→ **Document section**:
Once again, the church's community life proves to be an asset, by providing an excellent way for the needed testing of an elder to be conducted. It allows one's personal and family life to be observed in a very clear way. But whether or not a potential elder has lived in community, it is clear that elders/pastors must have been observed over a period of years from within their own brotherhood in order to be adequately tested. For a congregation to have to "import" their leadership, and to do so after hearing only a few sermons and talking for a few hours, and to not think anything is wrong with that process, is an indication of the spiritual poverty in Christianity today.12

According to apostolic instruction, the pastor must be a male, for his is an office of ruling authority over the congregation, and God does not want His daughters to exercise ruling authority over His sons (1 Timothy 2:12). He must be old enough and sober-minded enough for the older people in the congregation to be able to look up to him as one who can lead them.

If an elder is married,13 he must, like the deacon, have a well-ruled and harmonious family, with children who are "trustworthy."14

When a pastoral candidate is approved by the brethren, the existing members of the presbytery (the presbytery is the body of elders, if you recall) will consecrate and authorize his ministry through the laying on of hands (e.g., 1 Timothy 4:14, Acts 6:6).

If all the brethren are in submission to the body of elders, each individual elder is in an even deeper submission to the body of his fellow elders. Hence, there need be no fear that the elders are seeking that position because it puts them into a place of kingly rule over others while remaining free from restraints themselves.


All elders are required to be teachers, but not all teachers are required to be elders (e.g., Acts 13:1, James 3:1). Every believer should grow into some kind of teaching ministry (Hebrews 5:12), but the ministry of "teacher" is an authority-bearing office in the congregation. The solemn warning of James (3:1) is addressed to one who represents the whole truth of Christ and His Way. A teacher is one whose doctrine has been demonstrated to be God-centered, rich and soundly balanced; he is then authorized by the church to be a "shepherd of minds," as it were. A logical place to look for candidates for elders within the congregation would be among those who have already been set apart as teachers. Restoring the dignity of the teaching ministry would also help remove the perennial temptation to ordain as elders men who are too young to be elders, but who manifest both gifts and desire for ministry.

A teacher is a minister of doctrinal authority, and that is why Paul forbids a woman to be a teacher over men (1 Timothy 2:12). Yet that very prohibition also implies that a woman may teach and have authority over other women, and over children.

(Records from a collection)
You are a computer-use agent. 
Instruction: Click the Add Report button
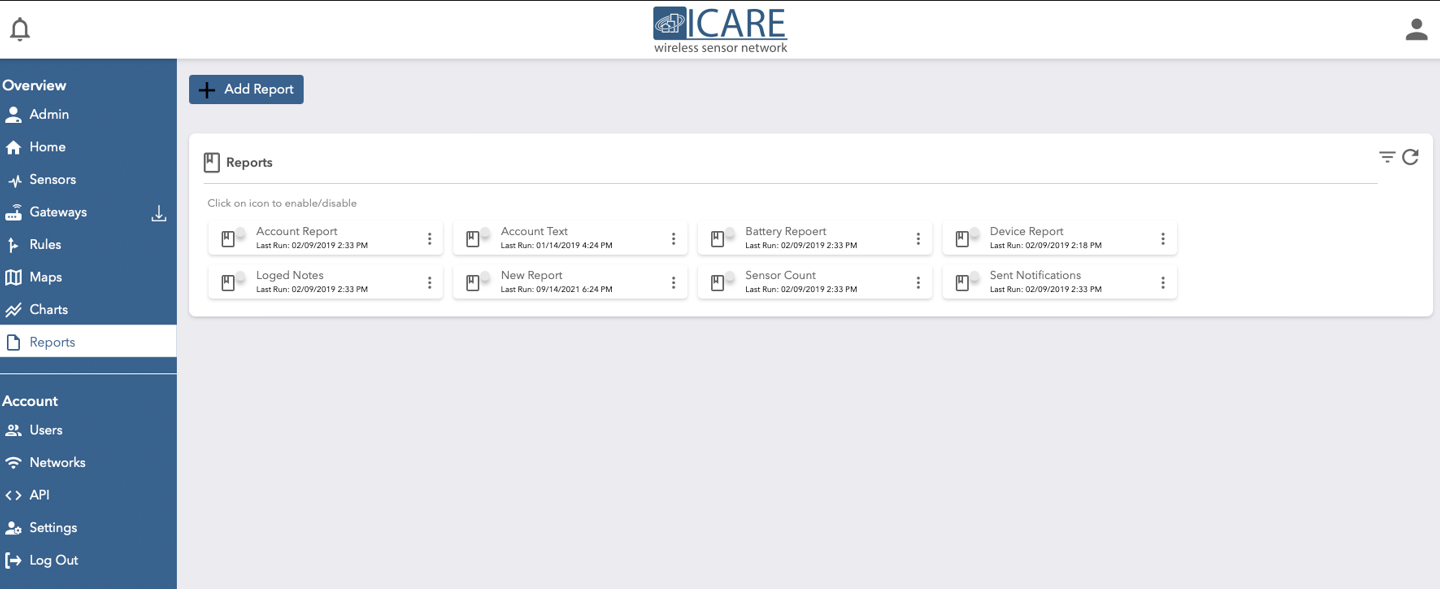(x=246, y=89)
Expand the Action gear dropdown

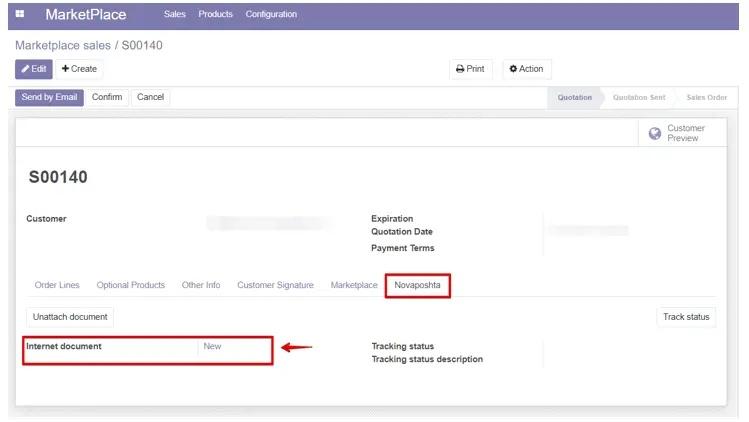(526, 69)
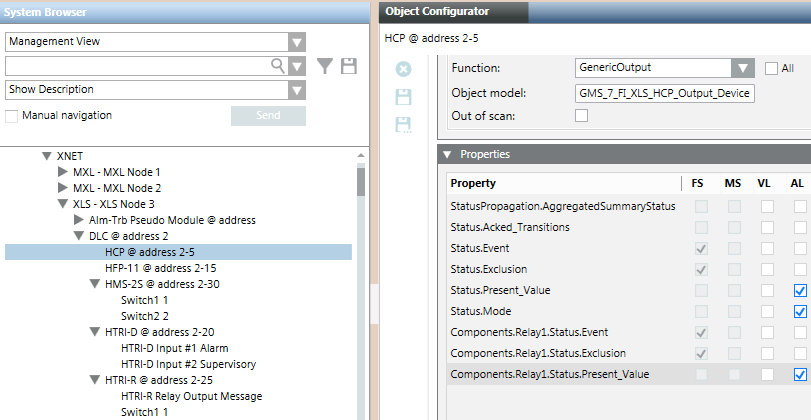Click the Send button
The height and width of the screenshot is (420, 811).
268,116
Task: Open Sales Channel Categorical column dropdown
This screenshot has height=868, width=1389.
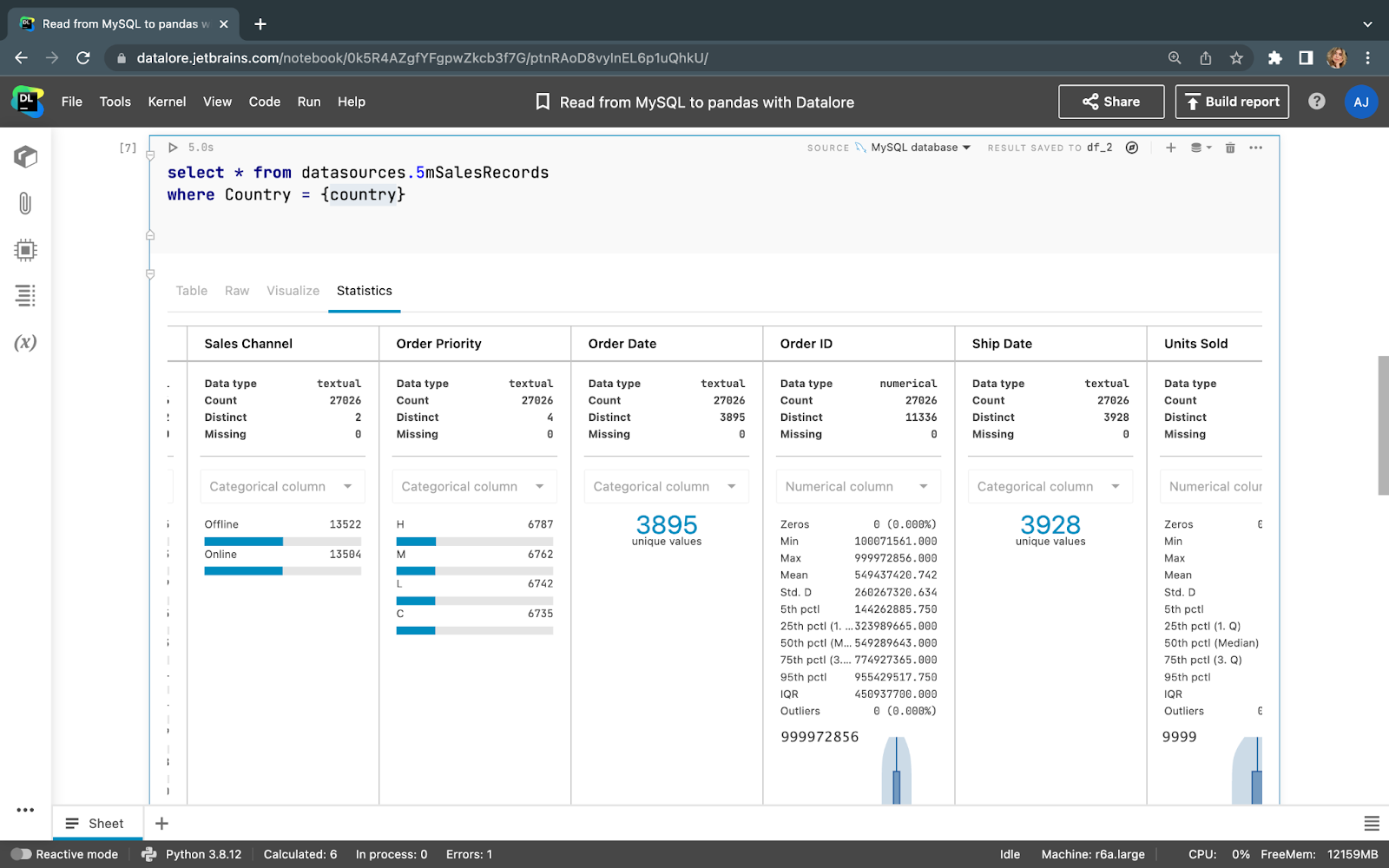Action: point(282,486)
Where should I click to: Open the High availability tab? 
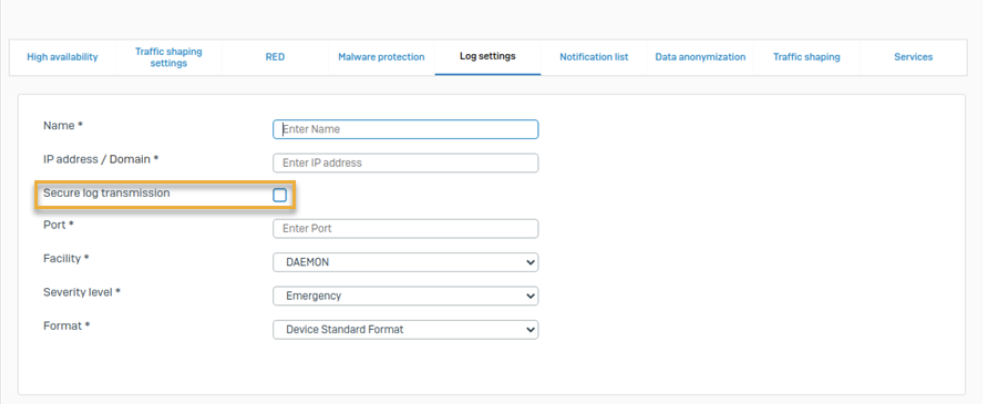tap(62, 57)
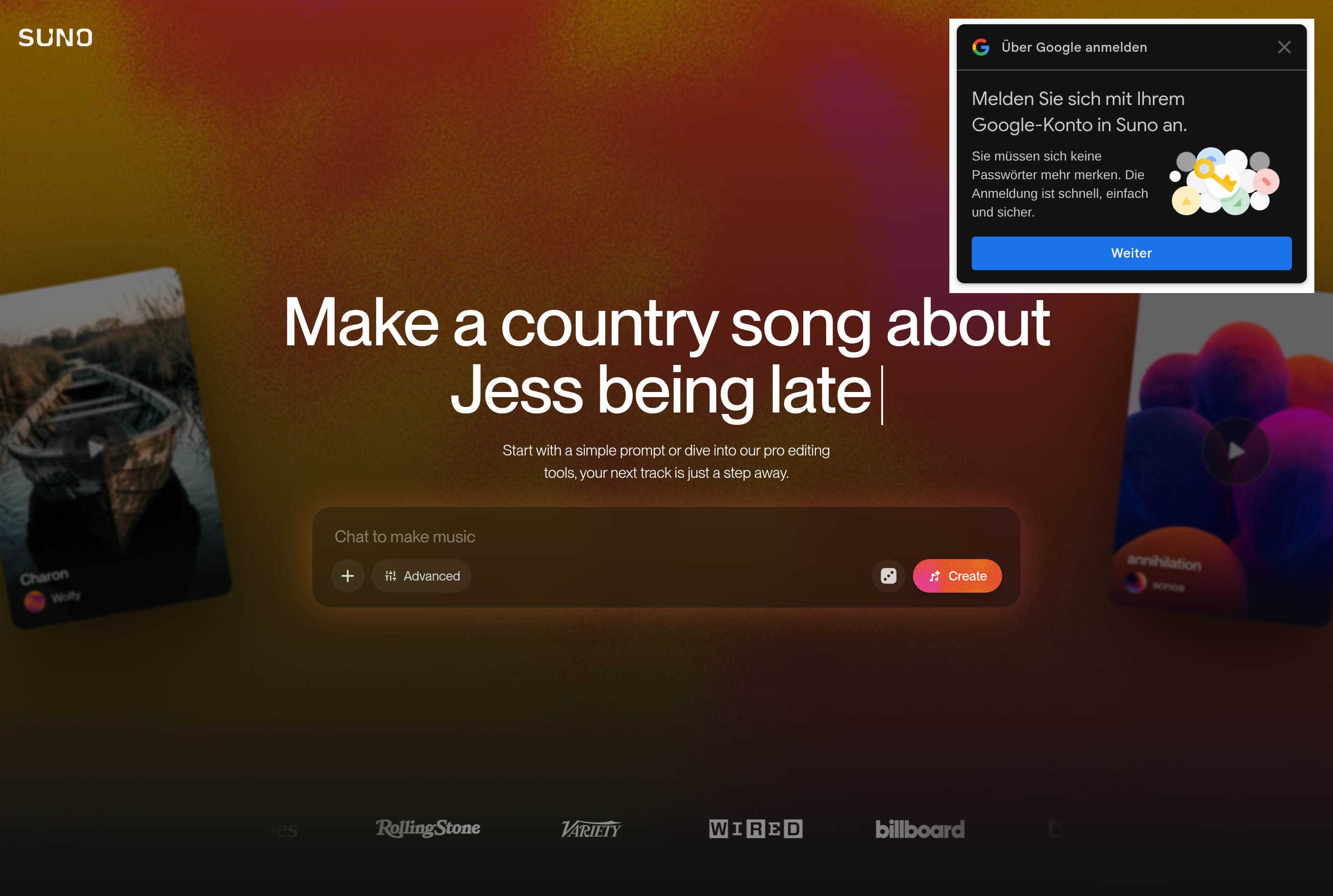
Task: Roll the dice for a random prompt
Action: [889, 576]
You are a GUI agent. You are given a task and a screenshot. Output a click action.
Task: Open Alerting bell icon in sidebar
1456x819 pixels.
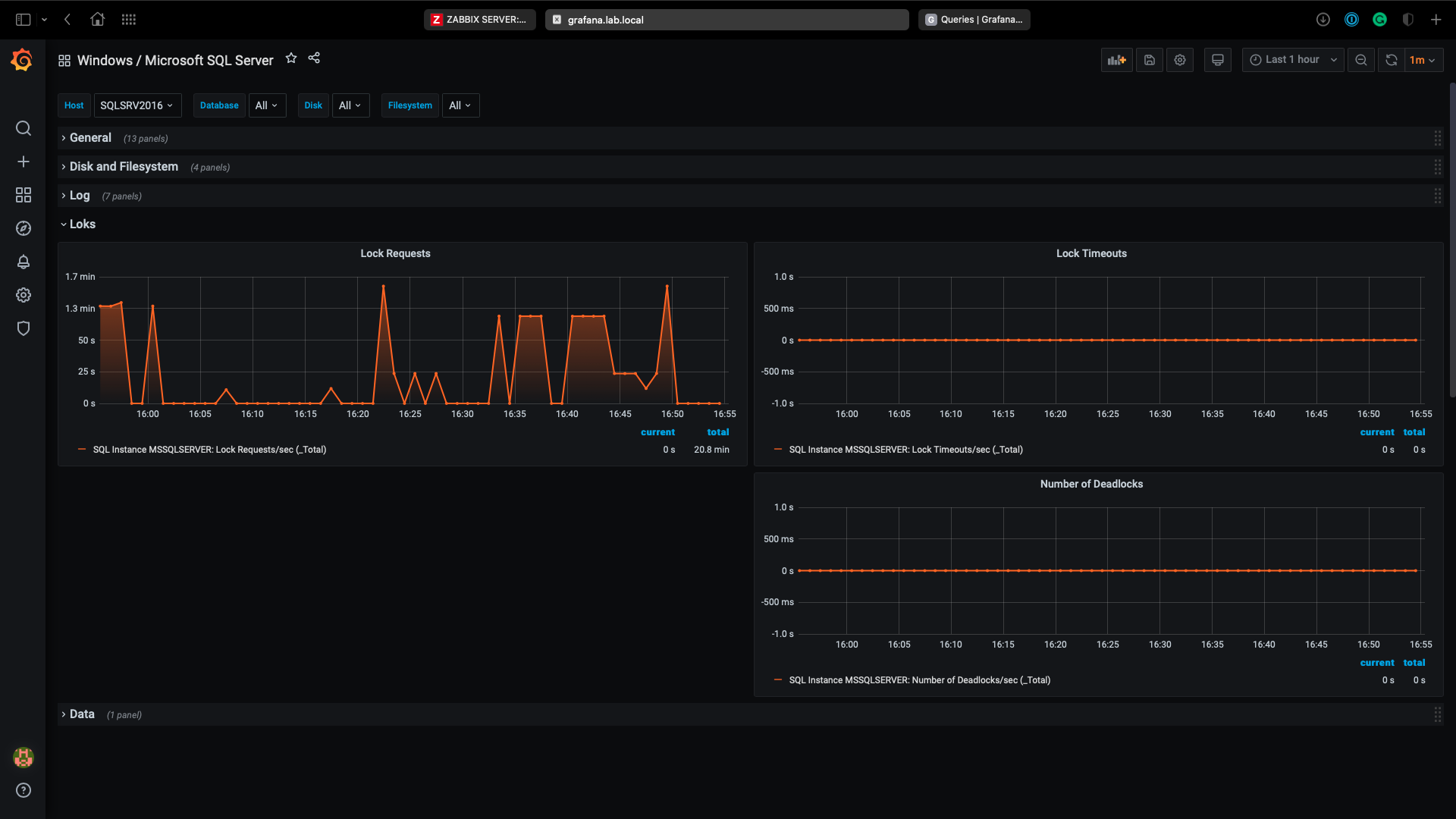point(24,262)
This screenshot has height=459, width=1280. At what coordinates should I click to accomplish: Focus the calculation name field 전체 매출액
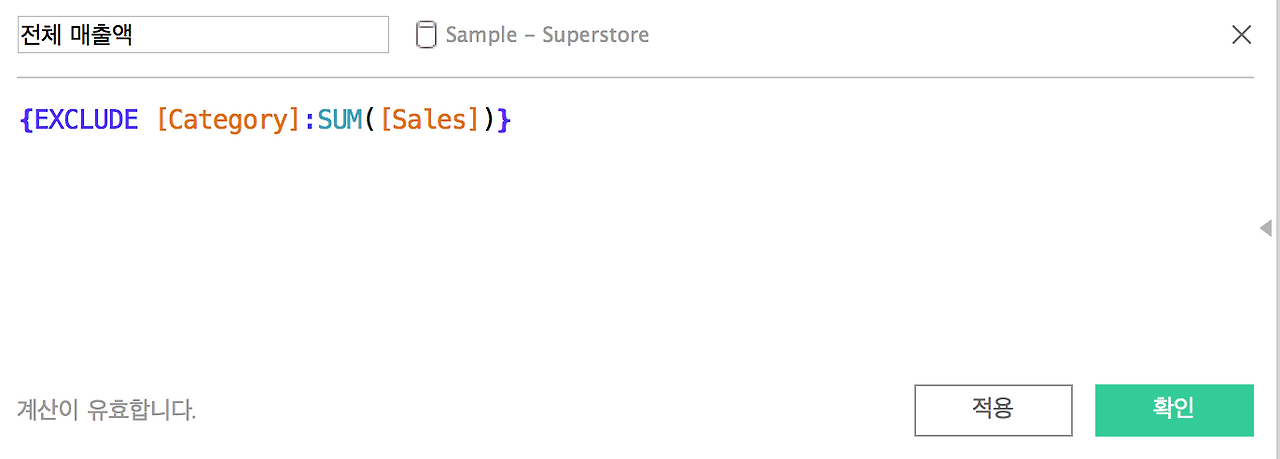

→ **Set task A**: In the passage on elders, what is the presbytery said to be?
→ **Set task B**: Please echo the passage on elders word for word between "When a pastoral" and "4:14, Acts 6:6).", inclusive.
→ **Set task C**: Decide whether each statement agrees with the passage on elders, answering yes or no and quoting the words that settle it: (i) All teachers are required to be elders. (ii) A pastoral candidate's ministry is authorized through the laying on of hands. (iii) A woman may teach other women and children.
Rely on the passage on elders alone.

→ **Full response A**: The body of elders.

→ **Full response B**:
When a pastoral candidate is approved by the brethren, the existing members of the presbytery (the presbytery is the body of elders, if you recall) will consecrate and authorize his ministry through the laying on of hands (e.g., 1 Timothy 4:14, Acts 6:6).

→ **Full response C**:
(i) No: "All elders are required to be teachers, but not all teachers are required to be elders"
(ii) Yes: "will consecrate and authorize his ministry through the laying on of hands"
(iii) Yes: "a woman may teach and have authority over other women, and over children"